***** Record excerpts *****

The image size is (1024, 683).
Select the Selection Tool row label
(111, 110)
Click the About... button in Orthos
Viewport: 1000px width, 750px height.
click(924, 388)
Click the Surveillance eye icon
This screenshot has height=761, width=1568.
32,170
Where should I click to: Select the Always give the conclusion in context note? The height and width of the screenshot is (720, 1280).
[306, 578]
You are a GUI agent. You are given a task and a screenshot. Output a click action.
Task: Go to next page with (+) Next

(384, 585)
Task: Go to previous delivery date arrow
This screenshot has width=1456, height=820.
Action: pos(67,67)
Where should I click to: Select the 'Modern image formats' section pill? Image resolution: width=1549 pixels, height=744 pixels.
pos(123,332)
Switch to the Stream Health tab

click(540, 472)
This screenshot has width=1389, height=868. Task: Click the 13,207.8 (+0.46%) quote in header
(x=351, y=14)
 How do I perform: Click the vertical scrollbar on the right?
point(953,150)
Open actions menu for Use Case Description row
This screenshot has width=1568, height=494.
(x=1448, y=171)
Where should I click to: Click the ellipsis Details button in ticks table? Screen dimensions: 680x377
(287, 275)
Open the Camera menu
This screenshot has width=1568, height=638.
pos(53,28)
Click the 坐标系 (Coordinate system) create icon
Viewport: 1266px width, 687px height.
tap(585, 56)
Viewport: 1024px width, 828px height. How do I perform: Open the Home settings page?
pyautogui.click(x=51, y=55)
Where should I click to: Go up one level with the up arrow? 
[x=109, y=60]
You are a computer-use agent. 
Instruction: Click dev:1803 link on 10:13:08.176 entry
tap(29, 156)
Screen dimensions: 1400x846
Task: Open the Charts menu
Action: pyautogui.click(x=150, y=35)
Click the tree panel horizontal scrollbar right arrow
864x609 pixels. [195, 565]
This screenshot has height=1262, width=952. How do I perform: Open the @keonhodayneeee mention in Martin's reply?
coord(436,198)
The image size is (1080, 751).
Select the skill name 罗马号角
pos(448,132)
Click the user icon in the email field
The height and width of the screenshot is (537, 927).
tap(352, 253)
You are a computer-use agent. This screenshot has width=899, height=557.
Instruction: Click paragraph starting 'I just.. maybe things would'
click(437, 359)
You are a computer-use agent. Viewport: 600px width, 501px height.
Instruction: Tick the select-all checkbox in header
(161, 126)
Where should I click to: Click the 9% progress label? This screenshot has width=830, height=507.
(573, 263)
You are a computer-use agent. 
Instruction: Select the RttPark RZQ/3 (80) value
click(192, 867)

*****

The expected answer is the complete material, restated exactly.

Task output.
The image size is (1024, 683).
Select the Selection Tool row label
(111, 110)
Click the About... button in Orthos
Viewport: 1000px width, 750px height.
click(924, 388)
Click the Surveillance eye icon
This screenshot has height=761, width=1568.
32,170
Where should I click to: Select the Always give the conclusion in context note? The height and width of the screenshot is (720, 1280).
[306, 578]
You are a GUI agent. You are given a task and a screenshot. Output a click action.
Task: Go to next page with (+) Next

(384, 585)
Task: Go to previous delivery date arrow
This screenshot has width=1456, height=820.
Action: pos(67,67)
Where should I click to: Select the 'Modern image formats' section pill? Image resolution: width=1549 pixels, height=744 pixels.
pos(123,332)
Switch to the Stream Health tab

click(540, 472)
This screenshot has width=1389, height=868. Task: Click the 13,207.8 (+0.46%) quote in header
(x=351, y=14)
 How do I perform: Click the vertical scrollbar on the right?
point(953,150)
Open actions menu for Use Case Description row
This screenshot has width=1568, height=494.
(x=1448, y=171)
Where should I click to: Click the ellipsis Details button in ticks table? Screen dimensions: 680x377
(287, 275)
Open the Camera menu
This screenshot has width=1568, height=638.
pos(53,28)
Click the 坐标系 (Coordinate system) create icon
Viewport: 1266px width, 687px height.
tap(585, 56)
Viewport: 1024px width, 828px height. How do I perform: Open the Home settings page?
pyautogui.click(x=51, y=55)
Where should I click to: Go up one level with the up arrow? 
[x=109, y=60]
You are a computer-use agent. 
Instruction: Click dev:1803 link on 10:13:08.176 entry
tap(29, 156)
Screen dimensions: 1400x846
Task: Open the Charts menu
Action: pyautogui.click(x=150, y=35)
Click the tree panel horizontal scrollbar right arrow
864x609 pixels. [195, 565]
This screenshot has height=1262, width=952. How do I perform: Open the @keonhodayneeee mention in Martin's reply?
coord(436,198)
The image size is (1080, 751).
Select the skill name 罗马号角
pos(448,132)
Click the user icon in the email field
The height and width of the screenshot is (537, 927).
tap(352, 253)
You are a computer-use agent. This screenshot has width=899, height=557.
Instruction: Click paragraph starting 'I just.. maybe things would'
click(437, 359)
You are a computer-use agent. Viewport: 600px width, 501px height.
Instruction: Tick the select-all checkbox in header
(161, 126)
Where should I click to: Click the 9% progress label? This screenshot has width=830, height=507.
(573, 263)
You are a computer-use agent. 
Instruction: Select the RttPark RZQ/3 (80) value
click(192, 867)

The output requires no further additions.